Baudo era un narratore rassicurante, con tempi perfetti, capace di improvvisare ma anche di mantenere il controllo in ogni circostanza. Celebre il suo sangue freddo durante episodi drammatici in diretta, come il tentato suicidio a Sanremo nel 1995: un momento che oggi sarebbe virale e strumentalizzato, ma che lui seppe gestire con sobrietà e umanità. La sua forza era la competenza. Conosceva la musica, il teatro, la cultura popolare. Preparava i programmi con cura, valorizzava gli ospiti, sapeva quando parlare e quando fare un passo indietro. In un’epoca dove il conduttore spesso diventa protagonista assoluto, Baudo sapeva mettere al centro lo spettacolo, gli artisti, le storie.

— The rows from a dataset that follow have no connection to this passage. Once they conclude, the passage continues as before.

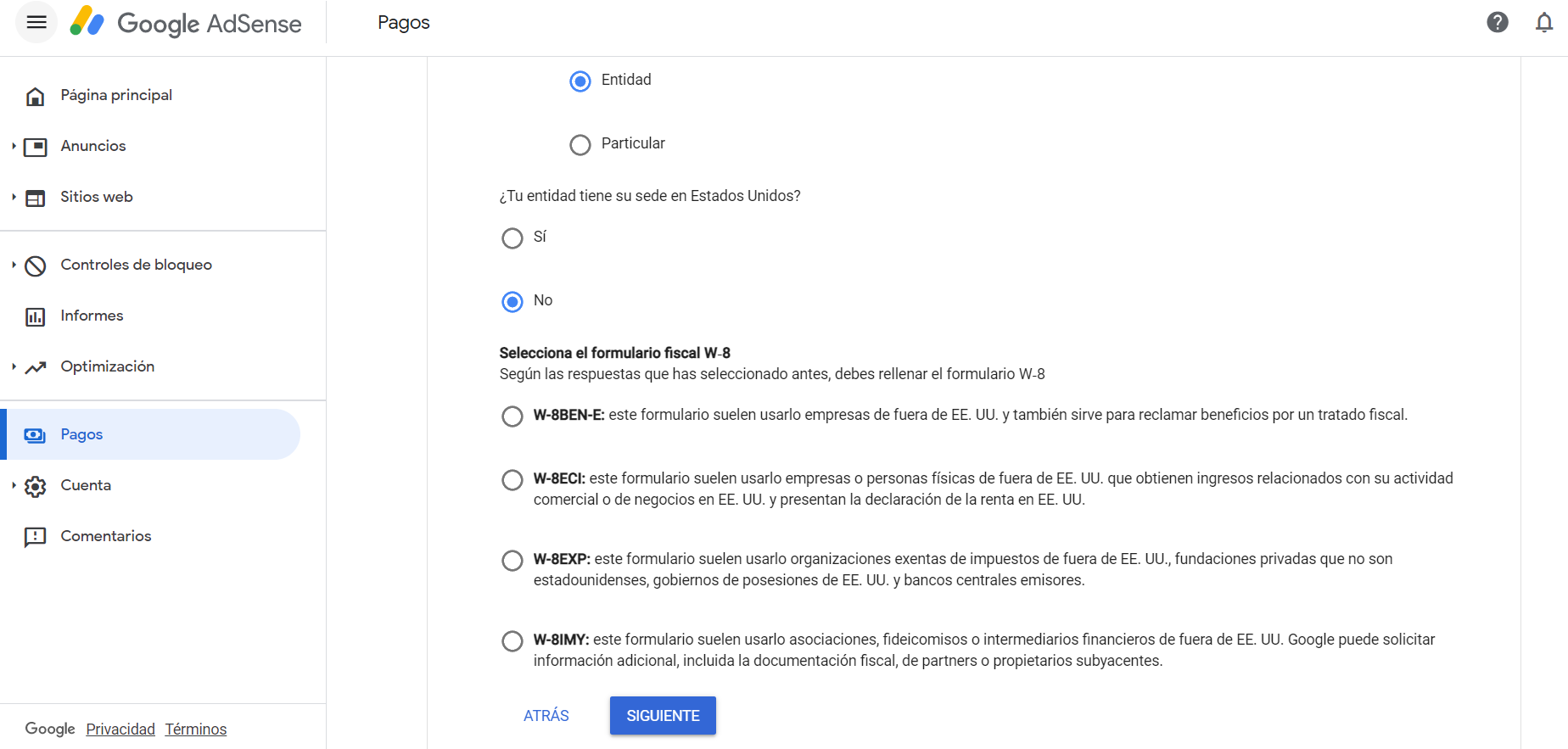This screenshot has width=1568, height=749.
Task: Open the notifications bell
Action: [1544, 23]
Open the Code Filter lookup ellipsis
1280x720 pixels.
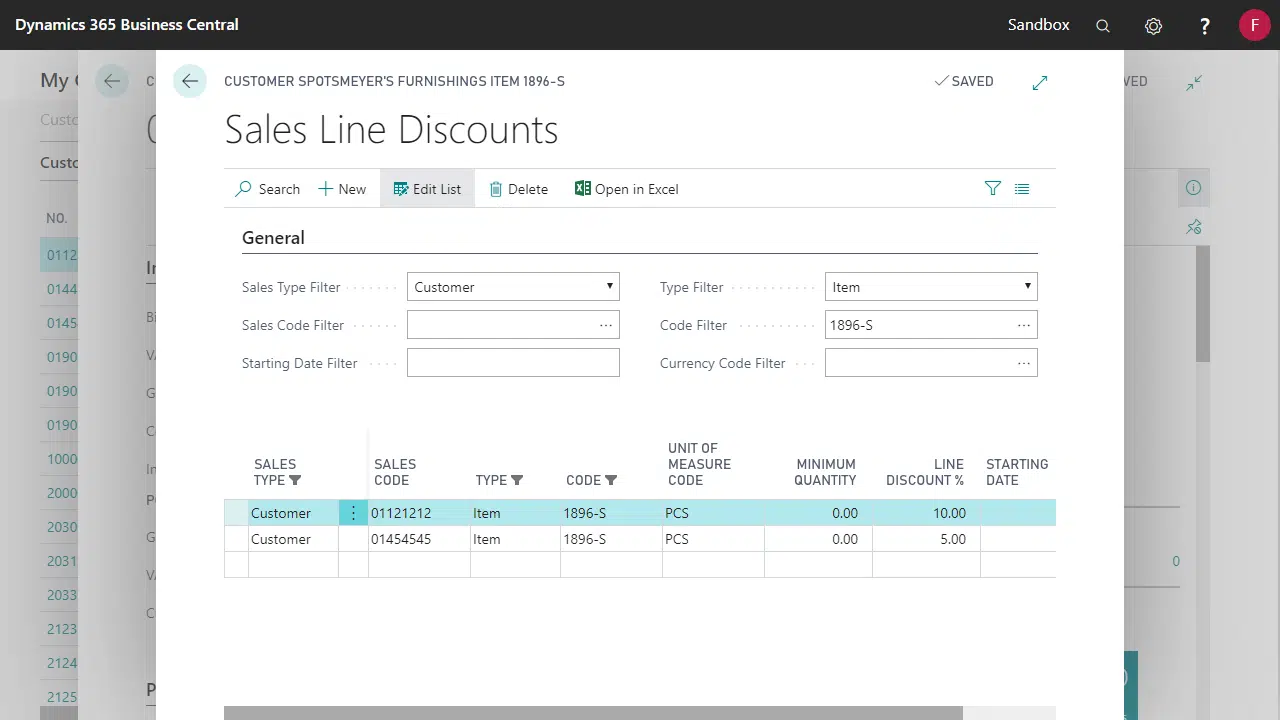point(1023,325)
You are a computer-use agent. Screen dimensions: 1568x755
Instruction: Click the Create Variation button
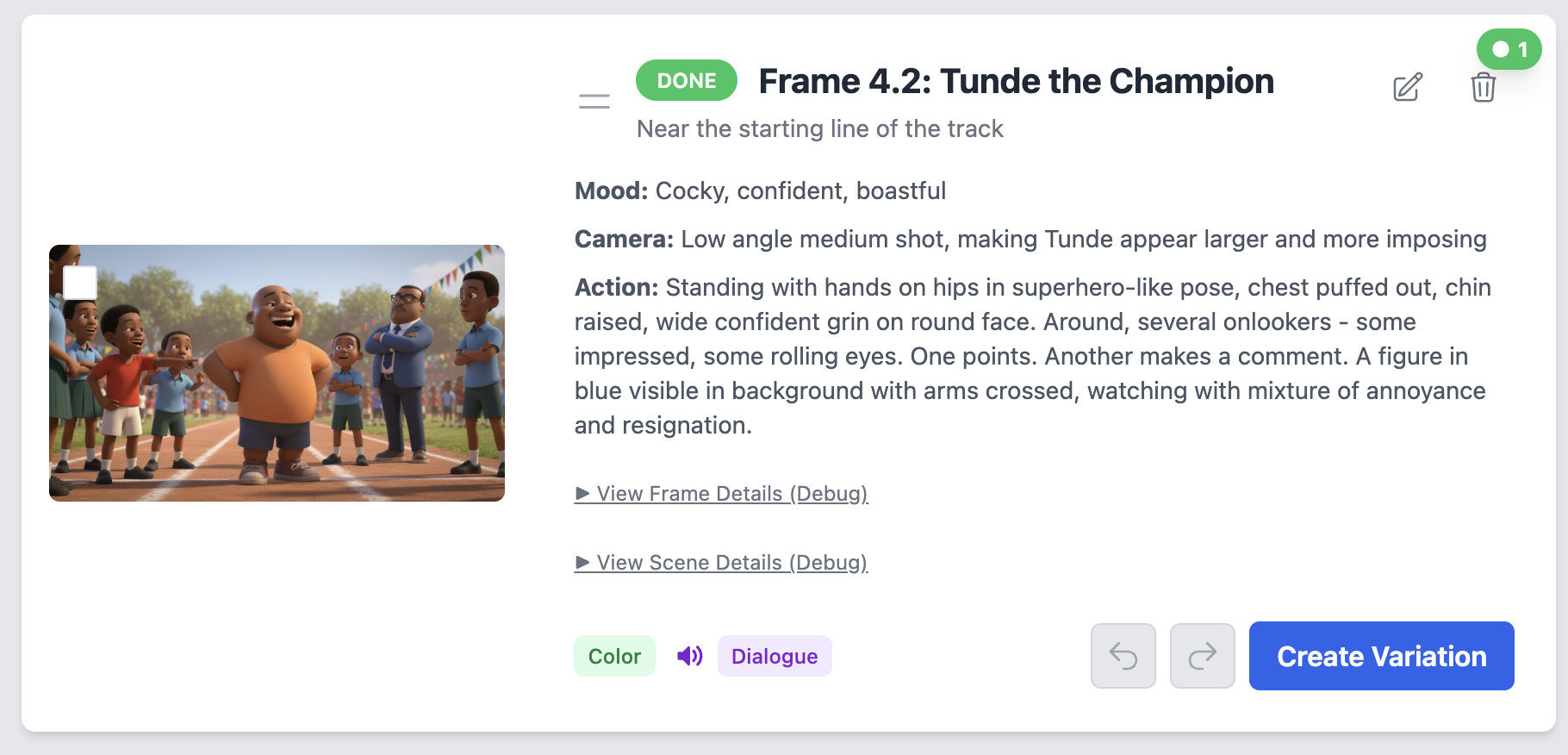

La sua passione per la musica lo ha portato anche a comporre brani per artisti come Nino Ferrer, Gianni Morandi e Nino Manfredi. Nel corso della sua vita, Baudo ha ricevuto numerosi riconoscimenti, tra cui l’onorificenza di Cavaliere di Gran Croce dell’Ordine al Merito della Repubblica Italiana, conferita dal Presidente Sergio Mattarella nel 2021.
Con la scomparsa di Pippo Baudo, l’Italia perde non solo un conduttore straordinario, ma un pezzo fondamentale della sua storia culturale. Nato il 7 giugno 1936 a Militello in Val di Catania, Baudo ha incarnato per oltre sessant’anni l’eleganza, la competenza e la passione che hanno definito la televisione italiana.
La sua carriera, iniziata quasi per caso nel 1966 con “Settevoci”, è stata costellata di successi: da “Canzonissima” a “Domenica In”, da “Fantastico” a “Serata d’onore”, fino a “Novecento”. Ma è al Festival di Sanremo che Baudo ha lasciato un’impronta indelebile, conducendo ben 13 edizioni, un record condiviso solo con Mike Bongiorno e Amadeus.
Oggi che la televisione è cambiata, la sua lezione resta attuale: si può fare intrattenimento colto, popolare e di qualità. La televisione italiana ha avuto molti volti, ma uno solo è stato Pippo Baudo.